--- Required action ---
All of the data that appears below is to be given again precisely as written.

-------- Data extracts

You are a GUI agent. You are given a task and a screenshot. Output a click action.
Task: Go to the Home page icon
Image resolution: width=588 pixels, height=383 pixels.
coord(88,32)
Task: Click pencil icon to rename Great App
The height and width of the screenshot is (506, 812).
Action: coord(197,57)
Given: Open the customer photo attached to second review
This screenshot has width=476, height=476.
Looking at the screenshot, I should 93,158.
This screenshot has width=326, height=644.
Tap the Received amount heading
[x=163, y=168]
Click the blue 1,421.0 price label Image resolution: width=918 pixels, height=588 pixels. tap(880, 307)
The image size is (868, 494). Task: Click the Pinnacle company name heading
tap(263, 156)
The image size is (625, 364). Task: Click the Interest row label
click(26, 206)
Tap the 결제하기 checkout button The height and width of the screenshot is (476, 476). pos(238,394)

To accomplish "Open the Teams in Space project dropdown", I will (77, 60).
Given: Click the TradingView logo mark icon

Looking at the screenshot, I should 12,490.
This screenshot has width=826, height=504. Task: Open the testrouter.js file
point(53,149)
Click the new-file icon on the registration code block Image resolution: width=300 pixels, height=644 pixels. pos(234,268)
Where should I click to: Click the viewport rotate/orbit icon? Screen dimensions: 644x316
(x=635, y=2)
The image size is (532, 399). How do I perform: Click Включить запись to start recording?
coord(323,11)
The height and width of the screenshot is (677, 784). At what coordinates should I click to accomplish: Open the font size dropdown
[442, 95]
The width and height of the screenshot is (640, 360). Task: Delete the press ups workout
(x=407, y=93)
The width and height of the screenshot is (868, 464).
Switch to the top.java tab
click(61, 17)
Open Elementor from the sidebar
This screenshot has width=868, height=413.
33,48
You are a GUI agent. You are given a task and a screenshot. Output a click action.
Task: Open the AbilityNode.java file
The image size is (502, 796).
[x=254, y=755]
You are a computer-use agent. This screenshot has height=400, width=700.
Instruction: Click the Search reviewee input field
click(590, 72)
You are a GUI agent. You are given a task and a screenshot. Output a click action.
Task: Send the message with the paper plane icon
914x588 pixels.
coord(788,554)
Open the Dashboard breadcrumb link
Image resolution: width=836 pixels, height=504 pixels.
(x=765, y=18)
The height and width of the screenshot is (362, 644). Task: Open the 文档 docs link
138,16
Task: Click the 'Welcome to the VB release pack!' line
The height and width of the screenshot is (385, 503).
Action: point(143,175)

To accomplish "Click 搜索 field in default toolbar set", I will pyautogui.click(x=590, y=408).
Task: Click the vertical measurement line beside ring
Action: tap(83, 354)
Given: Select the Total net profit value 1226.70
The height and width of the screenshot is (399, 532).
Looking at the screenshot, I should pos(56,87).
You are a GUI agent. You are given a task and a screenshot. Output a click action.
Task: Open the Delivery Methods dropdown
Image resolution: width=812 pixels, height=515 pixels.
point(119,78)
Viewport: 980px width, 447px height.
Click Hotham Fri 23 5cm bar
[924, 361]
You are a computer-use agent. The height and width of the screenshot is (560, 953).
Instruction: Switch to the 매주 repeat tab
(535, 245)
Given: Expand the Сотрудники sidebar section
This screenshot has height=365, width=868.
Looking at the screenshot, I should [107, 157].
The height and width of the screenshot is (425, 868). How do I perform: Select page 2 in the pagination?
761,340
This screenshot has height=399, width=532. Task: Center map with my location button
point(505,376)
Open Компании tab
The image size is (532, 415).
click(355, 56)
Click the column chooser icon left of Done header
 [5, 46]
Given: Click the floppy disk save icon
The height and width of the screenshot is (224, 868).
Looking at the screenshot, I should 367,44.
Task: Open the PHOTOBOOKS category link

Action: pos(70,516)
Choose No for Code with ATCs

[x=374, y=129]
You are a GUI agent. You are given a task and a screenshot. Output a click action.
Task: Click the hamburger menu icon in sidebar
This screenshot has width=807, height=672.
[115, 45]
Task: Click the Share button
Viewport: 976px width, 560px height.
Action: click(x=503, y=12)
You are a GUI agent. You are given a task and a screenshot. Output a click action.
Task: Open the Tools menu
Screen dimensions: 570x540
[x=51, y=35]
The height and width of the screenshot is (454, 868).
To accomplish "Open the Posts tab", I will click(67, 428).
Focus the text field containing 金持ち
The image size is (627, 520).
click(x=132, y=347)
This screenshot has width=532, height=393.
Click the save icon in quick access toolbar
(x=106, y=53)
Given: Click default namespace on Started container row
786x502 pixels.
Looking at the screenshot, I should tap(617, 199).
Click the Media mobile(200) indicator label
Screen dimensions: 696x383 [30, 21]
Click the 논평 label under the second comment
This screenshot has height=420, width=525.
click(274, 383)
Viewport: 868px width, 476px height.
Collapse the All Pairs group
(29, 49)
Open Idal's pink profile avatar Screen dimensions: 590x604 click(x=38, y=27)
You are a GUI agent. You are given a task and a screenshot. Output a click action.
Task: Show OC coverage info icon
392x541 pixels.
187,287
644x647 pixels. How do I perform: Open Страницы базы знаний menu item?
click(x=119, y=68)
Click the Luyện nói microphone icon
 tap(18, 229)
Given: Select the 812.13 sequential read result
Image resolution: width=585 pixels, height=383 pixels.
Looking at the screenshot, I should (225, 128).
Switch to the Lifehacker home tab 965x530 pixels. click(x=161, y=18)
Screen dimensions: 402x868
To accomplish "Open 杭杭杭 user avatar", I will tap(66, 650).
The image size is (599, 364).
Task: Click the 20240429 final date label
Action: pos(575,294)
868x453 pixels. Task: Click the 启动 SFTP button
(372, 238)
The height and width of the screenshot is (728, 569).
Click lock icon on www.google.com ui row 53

----------------

--- Solution ---
You are a GUI agent. You are given a task and a screenshot. Output a click action.
Task: Go to the Home page icon
Image resolution: width=588 pixels, height=383 pixels.
coord(88,32)
Task: Click pencil icon to rename Great App
The height and width of the screenshot is (506, 812).
Action: coord(197,57)
Given: Open the customer photo attached to second review
This screenshot has width=476, height=476.
Looking at the screenshot, I should 93,158.
This screenshot has width=326, height=644.
Tap the Received amount heading
[x=163, y=168]
Click the blue 1,421.0 price label Image resolution: width=918 pixels, height=588 pixels. tap(880, 307)
The image size is (868, 494). Task: Click the Pinnacle company name heading
tap(263, 156)
The image size is (625, 364). Task: Click the Interest row label
click(26, 206)
Tap the 결제하기 checkout button The height and width of the screenshot is (476, 476). pos(238,394)

To accomplish "Open the Teams in Space project dropdown", I will (77, 60).
Given: Click the TradingView logo mark icon

Looking at the screenshot, I should 12,490.
This screenshot has width=826, height=504. Task: Open the testrouter.js file
point(53,149)
Click the new-file icon on the registration code block Image resolution: width=300 pixels, height=644 pixels. pos(234,268)
Where should I click to: Click the viewport rotate/orbit icon? Screen dimensions: 644x316
(x=635, y=2)
The image size is (532, 399). How do I perform: Click Включить запись to start recording?
coord(323,11)
The height and width of the screenshot is (677, 784). At what coordinates should I click to accomplish: Open the font size dropdown
[442, 95]
The width and height of the screenshot is (640, 360). Task: Delete the press ups workout
(x=407, y=93)
The width and height of the screenshot is (868, 464).
Switch to the top.java tab
click(61, 17)
Open Elementor from the sidebar
This screenshot has width=868, height=413.
33,48
You are a GUI agent. You are given a task and a screenshot. Output a click action.
Task: Open the AbilityNode.java file
The image size is (502, 796).
[x=254, y=755]
You are a computer-use agent. This screenshot has height=400, width=700.
Instruction: Click the Search reviewee input field
click(590, 72)
You are a GUI agent. You are given a task and a screenshot. Output a click action.
Task: Send the message with the paper plane icon
914x588 pixels.
coord(788,554)
Open the Dashboard breadcrumb link
Image resolution: width=836 pixels, height=504 pixels.
(x=765, y=18)
The height and width of the screenshot is (362, 644). Task: Open the 文档 docs link
138,16
Task: Click the 'Welcome to the VB release pack!' line
The height and width of the screenshot is (385, 503).
Action: point(143,175)

To accomplish "Click 搜索 field in default toolbar set", I will pyautogui.click(x=590, y=408).
Task: Click the vertical measurement line beside ring
Action: tap(83, 354)
Given: Select the Total net profit value 1226.70
The height and width of the screenshot is (399, 532).
Looking at the screenshot, I should pos(56,87).
You are a GUI agent. You are given a task and a screenshot. Output a click action.
Task: Open the Delivery Methods dropdown
Image resolution: width=812 pixels, height=515 pixels.
point(119,78)
Viewport: 980px width, 447px height.
Click Hotham Fri 23 5cm bar
[924, 361]
You are a computer-use agent. The height and width of the screenshot is (560, 953).
Instruction: Switch to the 매주 repeat tab
(535, 245)
Given: Expand the Сотрудники sidebar section
This screenshot has height=365, width=868.
Looking at the screenshot, I should [107, 157].
The height and width of the screenshot is (425, 868). How do I perform: Select page 2 in the pagination?
761,340
This screenshot has height=399, width=532. Task: Center map with my location button
point(505,376)
Open Компании tab
The image size is (532, 415).
click(355, 56)
Click the column chooser icon left of Done header
 [5, 46]
Given: Click the floppy disk save icon
The height and width of the screenshot is (224, 868).
Looking at the screenshot, I should 367,44.
Task: Open the PHOTOBOOKS category link

Action: pos(70,516)
Choose No for Code with ATCs

[x=374, y=129]
You are a GUI agent. You are given a task and a screenshot. Output a click action.
Task: Click the hamburger menu icon in sidebar
This screenshot has width=807, height=672.
[115, 45]
Task: Click the Share button
Viewport: 976px width, 560px height.
Action: click(x=503, y=12)
You are a GUI agent. You are given a task and a screenshot. Output a click action.
Task: Open the Tools menu
Screen dimensions: 570x540
[x=51, y=35]
The height and width of the screenshot is (454, 868).
To accomplish "Open the Posts tab", I will click(67, 428).
Focus the text field containing 金持ち
The image size is (627, 520).
click(x=132, y=347)
This screenshot has width=532, height=393.
Click the save icon in quick access toolbar
(x=106, y=53)
Given: Click default namespace on Started container row
786x502 pixels.
Looking at the screenshot, I should tap(617, 199).
Click the Media mobile(200) indicator label
Screen dimensions: 696x383 [30, 21]
Click the 논평 label under the second comment
This screenshot has height=420, width=525.
click(274, 383)
Viewport: 868px width, 476px height.
Collapse the All Pairs group
(29, 49)
Open Idal's pink profile avatar Screen dimensions: 590x604 click(x=38, y=27)
You are a GUI agent. You are given a task and a screenshot. Output a click action.
Task: Show OC coverage info icon
392x541 pixels.
187,287
644x647 pixels. How do I perform: Open Страницы базы знаний menu item?
click(x=119, y=68)
Click the Luyện nói microphone icon
 tap(18, 229)
Given: Select the 812.13 sequential read result
Image resolution: width=585 pixels, height=383 pixels.
Looking at the screenshot, I should (225, 128).
Switch to the Lifehacker home tab 965x530 pixels. click(x=161, y=18)
Screen dimensions: 402x868
To accomplish "Open 杭杭杭 user avatar", I will tap(66, 650).
The image size is (599, 364).
Task: Click the 20240429 final date label
Action: pos(575,294)
868x453 pixels. Task: Click the 启动 SFTP button
(372, 238)
The height and width of the screenshot is (728, 569).
Click lock icon on www.google.com ui row 53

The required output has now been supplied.